Saved entries:
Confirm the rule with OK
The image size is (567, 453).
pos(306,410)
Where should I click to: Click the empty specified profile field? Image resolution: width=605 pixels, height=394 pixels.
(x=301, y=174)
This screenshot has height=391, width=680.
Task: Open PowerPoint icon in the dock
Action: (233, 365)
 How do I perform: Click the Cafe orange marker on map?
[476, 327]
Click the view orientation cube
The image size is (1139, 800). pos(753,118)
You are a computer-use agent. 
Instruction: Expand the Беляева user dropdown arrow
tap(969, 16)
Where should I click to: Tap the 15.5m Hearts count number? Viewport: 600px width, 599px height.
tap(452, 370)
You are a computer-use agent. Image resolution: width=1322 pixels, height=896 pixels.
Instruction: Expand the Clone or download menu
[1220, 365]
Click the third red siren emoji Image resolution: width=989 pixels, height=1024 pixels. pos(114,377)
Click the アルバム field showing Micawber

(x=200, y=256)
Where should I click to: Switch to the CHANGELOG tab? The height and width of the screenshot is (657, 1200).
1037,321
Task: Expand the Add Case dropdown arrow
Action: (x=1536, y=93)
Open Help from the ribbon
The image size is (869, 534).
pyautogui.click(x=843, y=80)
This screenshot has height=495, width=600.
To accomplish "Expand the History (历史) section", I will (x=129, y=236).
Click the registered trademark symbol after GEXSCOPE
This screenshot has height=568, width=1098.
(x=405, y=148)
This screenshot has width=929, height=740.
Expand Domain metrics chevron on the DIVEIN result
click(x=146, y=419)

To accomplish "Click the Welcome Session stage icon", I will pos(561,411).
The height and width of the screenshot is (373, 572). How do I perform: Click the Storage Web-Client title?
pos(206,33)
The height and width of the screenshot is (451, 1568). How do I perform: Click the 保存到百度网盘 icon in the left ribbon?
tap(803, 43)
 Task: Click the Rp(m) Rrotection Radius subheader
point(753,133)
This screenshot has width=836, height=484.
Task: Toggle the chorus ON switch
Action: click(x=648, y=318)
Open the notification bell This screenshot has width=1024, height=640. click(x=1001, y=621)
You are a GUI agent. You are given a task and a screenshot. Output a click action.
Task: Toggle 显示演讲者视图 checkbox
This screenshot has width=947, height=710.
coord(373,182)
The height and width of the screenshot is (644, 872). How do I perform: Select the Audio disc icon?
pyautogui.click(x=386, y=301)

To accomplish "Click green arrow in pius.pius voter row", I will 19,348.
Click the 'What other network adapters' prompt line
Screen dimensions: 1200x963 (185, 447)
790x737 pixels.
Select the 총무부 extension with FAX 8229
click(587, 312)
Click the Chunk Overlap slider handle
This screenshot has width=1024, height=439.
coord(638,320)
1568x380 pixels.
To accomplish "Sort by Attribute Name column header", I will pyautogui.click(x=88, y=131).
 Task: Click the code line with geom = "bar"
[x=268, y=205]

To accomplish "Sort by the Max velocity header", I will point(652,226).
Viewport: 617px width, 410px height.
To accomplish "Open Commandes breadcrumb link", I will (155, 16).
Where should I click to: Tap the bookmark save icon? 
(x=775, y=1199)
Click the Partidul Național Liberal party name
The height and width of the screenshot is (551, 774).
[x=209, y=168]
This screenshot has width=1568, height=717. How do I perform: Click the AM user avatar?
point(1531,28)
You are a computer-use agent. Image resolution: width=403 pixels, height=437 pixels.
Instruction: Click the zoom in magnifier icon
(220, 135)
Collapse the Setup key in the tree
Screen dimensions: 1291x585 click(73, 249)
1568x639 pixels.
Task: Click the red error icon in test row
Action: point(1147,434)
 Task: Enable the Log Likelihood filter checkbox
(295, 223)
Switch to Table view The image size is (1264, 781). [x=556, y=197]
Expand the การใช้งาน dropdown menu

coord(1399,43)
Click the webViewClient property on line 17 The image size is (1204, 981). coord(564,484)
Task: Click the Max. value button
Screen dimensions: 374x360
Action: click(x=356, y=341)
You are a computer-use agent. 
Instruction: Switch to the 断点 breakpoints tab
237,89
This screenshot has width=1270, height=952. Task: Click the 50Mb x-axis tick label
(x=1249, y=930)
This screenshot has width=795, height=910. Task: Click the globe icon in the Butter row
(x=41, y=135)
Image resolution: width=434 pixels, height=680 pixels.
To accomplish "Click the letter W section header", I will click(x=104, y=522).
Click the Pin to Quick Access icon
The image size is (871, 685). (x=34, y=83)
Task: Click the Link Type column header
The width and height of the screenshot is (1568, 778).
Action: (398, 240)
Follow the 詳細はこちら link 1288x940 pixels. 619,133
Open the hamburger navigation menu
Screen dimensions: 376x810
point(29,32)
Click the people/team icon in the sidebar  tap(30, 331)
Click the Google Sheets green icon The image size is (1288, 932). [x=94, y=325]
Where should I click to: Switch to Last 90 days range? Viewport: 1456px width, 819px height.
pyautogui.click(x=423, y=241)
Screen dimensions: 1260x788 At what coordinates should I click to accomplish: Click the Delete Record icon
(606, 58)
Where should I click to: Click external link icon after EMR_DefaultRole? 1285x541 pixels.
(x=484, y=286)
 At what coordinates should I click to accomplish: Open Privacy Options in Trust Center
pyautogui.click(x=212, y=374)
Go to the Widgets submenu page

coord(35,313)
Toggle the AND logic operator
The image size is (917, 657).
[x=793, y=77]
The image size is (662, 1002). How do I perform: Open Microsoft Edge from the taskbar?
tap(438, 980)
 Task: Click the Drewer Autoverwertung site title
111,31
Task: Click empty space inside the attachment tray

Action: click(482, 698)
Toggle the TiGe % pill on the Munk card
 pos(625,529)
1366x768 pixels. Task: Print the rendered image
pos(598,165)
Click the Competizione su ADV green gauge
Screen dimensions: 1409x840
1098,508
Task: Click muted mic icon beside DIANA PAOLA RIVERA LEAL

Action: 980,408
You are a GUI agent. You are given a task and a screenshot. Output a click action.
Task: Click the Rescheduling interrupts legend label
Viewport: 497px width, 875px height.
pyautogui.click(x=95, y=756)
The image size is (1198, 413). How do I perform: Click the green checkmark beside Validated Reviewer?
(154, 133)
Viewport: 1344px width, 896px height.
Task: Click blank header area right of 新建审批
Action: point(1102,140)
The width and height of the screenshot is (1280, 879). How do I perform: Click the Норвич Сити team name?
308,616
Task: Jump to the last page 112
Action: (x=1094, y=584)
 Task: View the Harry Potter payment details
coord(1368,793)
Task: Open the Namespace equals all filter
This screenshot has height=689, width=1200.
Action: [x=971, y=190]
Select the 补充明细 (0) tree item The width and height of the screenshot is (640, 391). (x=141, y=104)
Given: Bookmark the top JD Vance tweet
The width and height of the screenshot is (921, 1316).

▶ **EXERCISE OBJECTIVE**: Repeat the data word for word, starting at its first line and stopping after the line that contains "You are a computer-use agent. Image resolution: width=1322".

▶ **RESULT OF THIS EXERCISE**:
Confirm the rule with OK
The image size is (567, 453).
pos(306,410)
Where should I click to: Click the empty specified profile field? Image resolution: width=605 pixels, height=394 pixels.
(x=301, y=174)
This screenshot has height=391, width=680.
Task: Open PowerPoint icon in the dock
Action: (233, 365)
 How do I perform: Click the Cafe orange marker on map?
[476, 327]
Click the view orientation cube
The image size is (1139, 800). pos(753,118)
You are a computer-use agent. 
Instruction: Expand the Беляева user dropdown arrow
tap(969, 16)
Where should I click to: Tap the 15.5m Hearts count number? Viewport: 600px width, 599px height.
tap(452, 370)
You are a computer-use agent. Image resolution: width=1322 pixels, height=896 pixels.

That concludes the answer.